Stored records
******************************

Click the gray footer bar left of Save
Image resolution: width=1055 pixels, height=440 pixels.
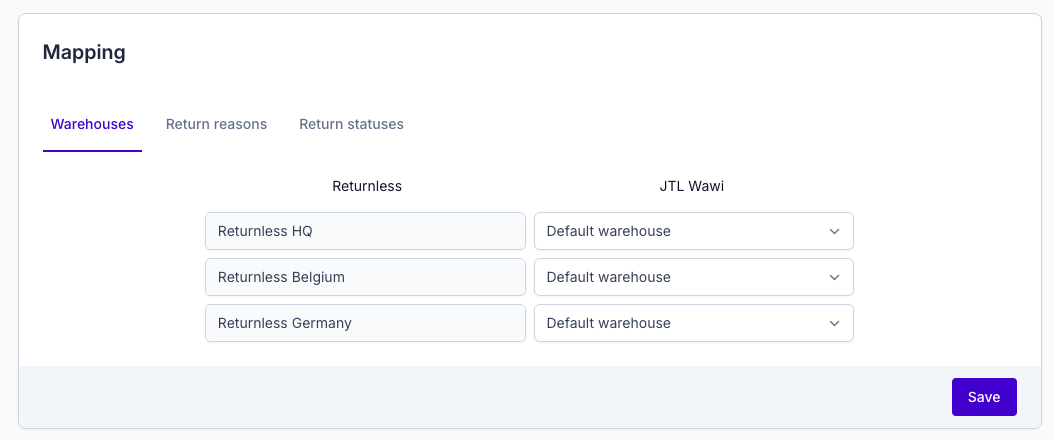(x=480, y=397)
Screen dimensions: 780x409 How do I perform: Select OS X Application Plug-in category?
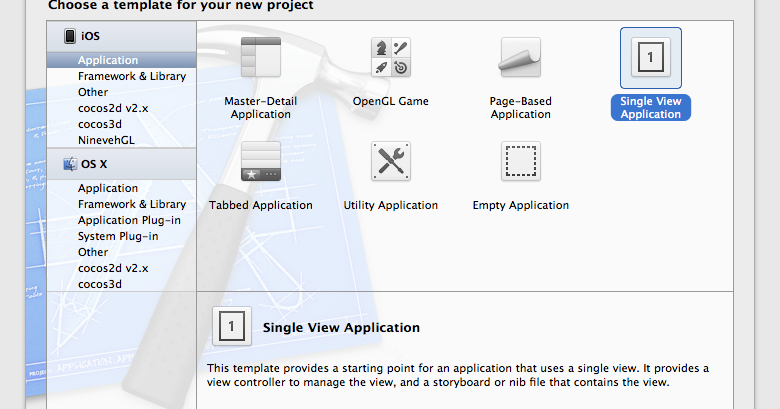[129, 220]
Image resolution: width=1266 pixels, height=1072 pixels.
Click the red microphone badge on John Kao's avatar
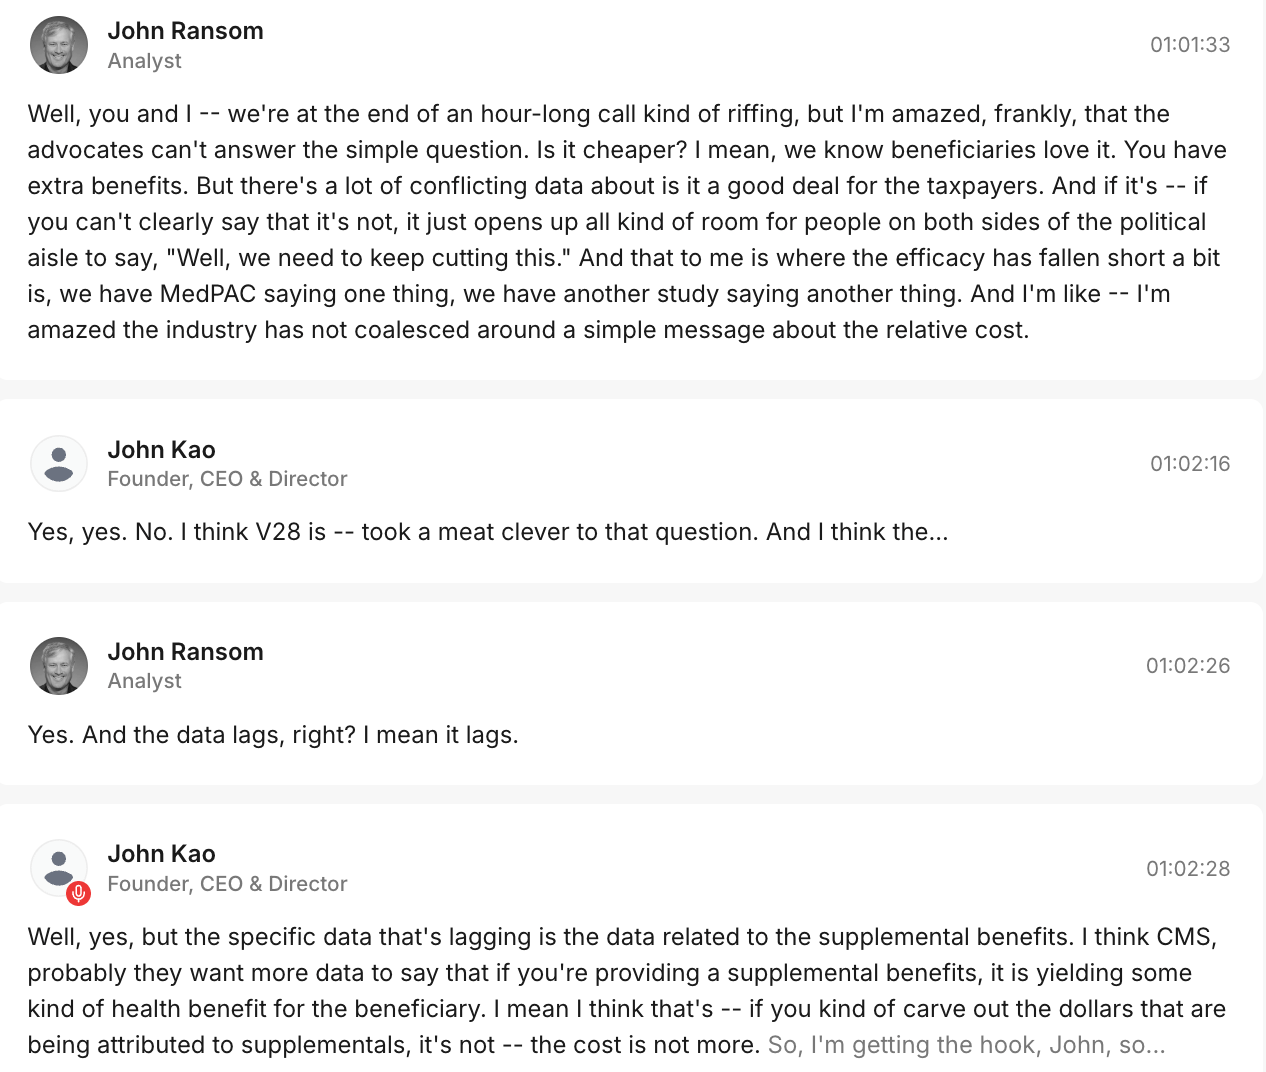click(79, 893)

******************************

EXERCISE OBJECTIVE
When you copy the data, keep every line exact and leave out each picture.

FINISHED TASK
Click the gray footer bar left of Save
Image resolution: width=1055 pixels, height=440 pixels.
(x=480, y=397)
Screen dimensions: 780x409 How do I perform: Select OS X Application Plug-in category?
[129, 220]
Image resolution: width=1266 pixels, height=1072 pixels.
Click the red microphone badge on John Kao's avatar
click(79, 893)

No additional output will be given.